Currently trading around 114.65-60 region, the pair ran through some fresh offers at higher level as market now seems to have digested hawkish comments from various Fed official that assisted rebound following previous session slump to sub-114.00 level, 5-week lows.
Moreover, a fresh wave of slide in the US treasury bond yields also seems to be driving flows away from the greenback and collaborating to the pair's reversal from session peak. Meanwhile, mixed sentiment surrounding riskier space - like equities, with sligth positive bias, could weigh on the Japanese Yen's safe-haven appeal and might limit further downslide, at least for the time being.
Focus now shifts to US macro releases that include - monthly retail sales, PPI, and Prelim UoM Consumer Sentiment index, which would be looked upon for some fresh impetus for the pair's near-term trajectory.

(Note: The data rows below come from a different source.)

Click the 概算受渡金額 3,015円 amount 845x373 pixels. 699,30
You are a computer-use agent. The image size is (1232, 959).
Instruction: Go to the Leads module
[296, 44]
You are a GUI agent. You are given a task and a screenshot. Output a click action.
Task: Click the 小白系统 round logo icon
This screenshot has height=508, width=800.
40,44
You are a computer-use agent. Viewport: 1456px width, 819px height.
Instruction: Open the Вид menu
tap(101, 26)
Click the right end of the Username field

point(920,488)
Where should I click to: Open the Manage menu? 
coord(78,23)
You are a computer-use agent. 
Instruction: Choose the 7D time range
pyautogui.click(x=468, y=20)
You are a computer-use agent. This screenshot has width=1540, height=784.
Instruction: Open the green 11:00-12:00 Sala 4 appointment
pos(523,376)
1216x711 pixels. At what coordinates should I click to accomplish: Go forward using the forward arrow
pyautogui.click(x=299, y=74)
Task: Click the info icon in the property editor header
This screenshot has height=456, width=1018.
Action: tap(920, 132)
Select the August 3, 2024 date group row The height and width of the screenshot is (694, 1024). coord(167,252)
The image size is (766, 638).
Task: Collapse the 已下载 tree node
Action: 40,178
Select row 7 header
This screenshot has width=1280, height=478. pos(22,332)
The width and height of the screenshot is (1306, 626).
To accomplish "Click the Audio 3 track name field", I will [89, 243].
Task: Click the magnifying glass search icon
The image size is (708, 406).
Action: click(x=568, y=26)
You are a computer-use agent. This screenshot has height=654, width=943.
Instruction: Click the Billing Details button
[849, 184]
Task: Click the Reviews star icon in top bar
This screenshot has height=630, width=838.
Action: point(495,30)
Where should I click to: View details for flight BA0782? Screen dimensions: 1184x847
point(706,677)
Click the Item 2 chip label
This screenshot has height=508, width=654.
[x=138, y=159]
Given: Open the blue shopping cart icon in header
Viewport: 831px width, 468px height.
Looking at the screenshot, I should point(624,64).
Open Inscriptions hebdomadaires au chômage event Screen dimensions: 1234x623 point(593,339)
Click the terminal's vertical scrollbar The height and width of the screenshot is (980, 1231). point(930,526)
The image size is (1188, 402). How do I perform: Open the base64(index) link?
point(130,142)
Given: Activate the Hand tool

From technical perspective, the pair is flirting with an immediate support marked by 23.6% Fibonacci retracement level of post-election rally. Hence, renewed weakness below this immediate support would pave way for continuation of the pair's near-term corrective slide.
Technical levels to watch
A follow through selling pressure below 114.50 region could drag the pair back towards 114.00 handle below which the downslide now seems to get extended even below yesterday's multi-week lows support near 113.75 region, towards 50-day SMA support near 113.30-25 region.
On the flip side, 115.00 psychological mark now seems to have emerged as immediate resistance and any subsequent recovery above this immediate hurdle might now confront strong resistance near 115.35 region. A convincing move above 115.35 resistance is likely to assist additional recovery initially towards 115.55-60 intermediate resistance, en-route next major hurdle near 115.95-116.00 region.